Любовь в изображении Бунина поражает не только силой художественной изобразительности, но и своей подчиненностью каким-то внутренним, неведомым человеку законам. Нечасто прорываются они на поверхность: большинство людей не испытывают их рокового воздействия до конца своих дней. Такое изображение любви неожиданно придает трезвому, «беспощадному» бунинскому таланту романтический отсвет. Близость любви и смерти, их сопряженность была для Бунина фактом очевидным, никогда не подлежала сомнению. Однако катастрофичность бытия, непрочность человеческих отношений и самого существования — все эти излюбленные бунинские темы после гигантских социальных катаклизмов, потрясших Россию, наполнились новым, грозным значением. «Любовь прекрасна» и «любовь обречена» — эти понятия, окончательно сместившись, совпали, неся в глубине, в зерне каждого рассказа личное горе Бунина-эмигранта.
***
* **Задание**
Перепишите абзац исходного текста о любви у Бунина, начинающийся словами «Любовь в изображении Бунина», в виде краткого списка с сохранением его основных фактов. Приведённые далее данные взяты из другого источника.

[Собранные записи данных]
***
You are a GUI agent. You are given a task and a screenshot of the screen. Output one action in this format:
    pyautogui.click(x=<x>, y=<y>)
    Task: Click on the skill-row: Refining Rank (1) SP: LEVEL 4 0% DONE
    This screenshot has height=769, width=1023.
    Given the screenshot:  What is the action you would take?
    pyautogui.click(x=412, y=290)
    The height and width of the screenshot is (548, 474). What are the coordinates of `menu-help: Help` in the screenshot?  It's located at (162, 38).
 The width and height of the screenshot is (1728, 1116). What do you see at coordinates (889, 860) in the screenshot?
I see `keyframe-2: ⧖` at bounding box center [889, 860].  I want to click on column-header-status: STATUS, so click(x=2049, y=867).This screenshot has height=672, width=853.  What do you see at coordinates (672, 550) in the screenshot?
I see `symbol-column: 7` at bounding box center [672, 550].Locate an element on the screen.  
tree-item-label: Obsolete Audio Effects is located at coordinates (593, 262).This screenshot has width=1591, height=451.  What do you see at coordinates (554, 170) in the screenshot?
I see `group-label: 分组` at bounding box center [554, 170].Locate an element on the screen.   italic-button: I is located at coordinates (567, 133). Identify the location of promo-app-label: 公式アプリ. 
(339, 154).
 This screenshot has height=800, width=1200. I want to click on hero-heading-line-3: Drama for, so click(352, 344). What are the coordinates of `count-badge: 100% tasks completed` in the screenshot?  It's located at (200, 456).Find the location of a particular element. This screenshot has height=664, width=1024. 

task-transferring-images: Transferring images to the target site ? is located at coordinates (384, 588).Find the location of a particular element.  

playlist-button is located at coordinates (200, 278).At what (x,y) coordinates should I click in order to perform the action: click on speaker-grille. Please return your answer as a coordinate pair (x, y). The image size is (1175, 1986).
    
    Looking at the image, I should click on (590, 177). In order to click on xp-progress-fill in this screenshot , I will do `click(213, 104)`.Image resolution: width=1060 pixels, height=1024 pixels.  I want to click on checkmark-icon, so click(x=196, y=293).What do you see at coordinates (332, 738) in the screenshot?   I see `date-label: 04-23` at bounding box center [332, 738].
***
* **Решение**
- Любовь у Бунина поражает силой художественной изобразительности и подчинена внутренним, неведомым человеку законам.
- Эти законы редко прорываются на поверхность: большинство людей не испытывает их рокового воздействия всю жизнь.
- Такое изображение любви придаёт трезвому, «беспощадному» таланту Бунина романтический отсвет.
- Близость любви и смерти была для Бунина очевидным фактом.
- После социальных катаклизмов в России его излюбленные темы (катастрофичность бытия, непрочность человеческих отношений и существования) обрели новое, грозное значение.
- Понятия «любовь прекрасна» и «любовь обречена» совпали. В каждом рассказе они несут личное горе Бунина-эмигранта.